Roles and Responsibilities

  • Proven ability to lead and collaborate with global and cross-functional teams – ability to coordinate & prioritize tasks for the DM operational and programming teams (when) in the Primary CDA role.
  • Ability to independently interact with Sponsor liaison to discuss data issues/project data validation requirements, as needed.
  • Proven negotiation skills and ability to influence in order to achieve mutually beneficial results.
  • Strong problem-solving skills and logical reasoning, including capability to make appropriate decisions in ambiguous situations, ability to conduct root cause analyses.
  • Commitment to first time quality, including a methodical, analytical and accurate approach to work activities (attention to detail).
  • Proven Time management and prioritization skills with a strong sense of urgency – in order to meet objectives.
  • Advanced interpersonal, oral and written communication skills – using concise phrasing tailored for the audience with a diplomatic approach
  • Good presentation skills.
  • Proven learning ability and knowledge sharing approach; swift understanding of technologies and new processes.
  • A flexible attitude with respect to work assignments and new learning; ability to adjust rapidly to changing technical environments.
  • Strong sense of accountability relative to Key Accountabilities in Job Description.

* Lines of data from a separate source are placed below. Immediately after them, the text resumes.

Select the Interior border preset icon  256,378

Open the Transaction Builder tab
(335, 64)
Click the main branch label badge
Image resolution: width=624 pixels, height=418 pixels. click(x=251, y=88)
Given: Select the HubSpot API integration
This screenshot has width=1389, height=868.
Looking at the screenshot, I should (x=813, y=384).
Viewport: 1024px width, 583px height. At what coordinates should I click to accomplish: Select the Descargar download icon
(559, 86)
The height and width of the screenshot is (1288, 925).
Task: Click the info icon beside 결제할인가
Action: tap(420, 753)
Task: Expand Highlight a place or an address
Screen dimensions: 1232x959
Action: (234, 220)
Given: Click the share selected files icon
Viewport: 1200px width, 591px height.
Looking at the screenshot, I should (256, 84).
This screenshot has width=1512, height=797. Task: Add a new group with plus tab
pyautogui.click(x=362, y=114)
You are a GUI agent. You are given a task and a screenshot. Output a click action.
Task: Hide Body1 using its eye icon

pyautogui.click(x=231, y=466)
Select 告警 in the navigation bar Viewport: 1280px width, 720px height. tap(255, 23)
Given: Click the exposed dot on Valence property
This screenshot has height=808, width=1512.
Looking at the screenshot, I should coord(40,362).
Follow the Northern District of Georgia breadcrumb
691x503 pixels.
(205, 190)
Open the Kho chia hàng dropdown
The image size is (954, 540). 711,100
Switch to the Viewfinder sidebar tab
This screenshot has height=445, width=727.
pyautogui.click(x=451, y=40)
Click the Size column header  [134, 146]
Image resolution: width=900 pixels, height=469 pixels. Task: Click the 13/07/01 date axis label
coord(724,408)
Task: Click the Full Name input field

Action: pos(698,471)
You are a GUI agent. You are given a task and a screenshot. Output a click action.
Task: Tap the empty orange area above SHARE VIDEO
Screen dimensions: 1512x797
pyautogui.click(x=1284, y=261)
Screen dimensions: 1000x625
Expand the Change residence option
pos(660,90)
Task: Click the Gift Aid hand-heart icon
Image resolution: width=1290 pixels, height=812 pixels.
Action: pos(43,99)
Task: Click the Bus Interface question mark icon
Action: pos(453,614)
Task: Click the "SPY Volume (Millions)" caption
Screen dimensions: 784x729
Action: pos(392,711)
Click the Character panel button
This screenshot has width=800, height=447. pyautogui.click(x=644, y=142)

  • Innovative – ability to define strategies to improve efficiency when performing the Data Management tasks.
  • Written and oral fluency in English. Advanced understanding of data management processes and data validation flow (e.g. Data cleaning, DB lock).
  • Good understanding of relevant ICH-GCP Guidelines, local regulatory requirements and PAREXEL SOPs and study specific procedures.
  • Advanced knowledge of Clinical Data Management Systems and proficiency in at least one system (e.g. InForm, Rave, Veeva, DataLabs, ClinBase.)
  • Good understanding of Clinical Study Team roles within Data Management – awareness of DML activities e.g.: budget reviews, resource forecast, etc.
  • Experience in clinical research industry.
  • Advanced knowledge of medical terminology and coding dictionaries (e.g. MedDRA & WHODRUG).
  • Advanced knowledge of Data Management Operational processes and tasks during study start-up, conduct and close-out.
  • Advanced knowledge of Database set-up activities, including but not limited to Database Configuration Specifications and setup of Data Validation.
  • Basic knowledge of SAS (programmed listings).
  • Basic knowledge of Data standards (CDISC).
  • Good understanding of financial principles/drivers for management of DM project financials with regards to forecasting and scope of work.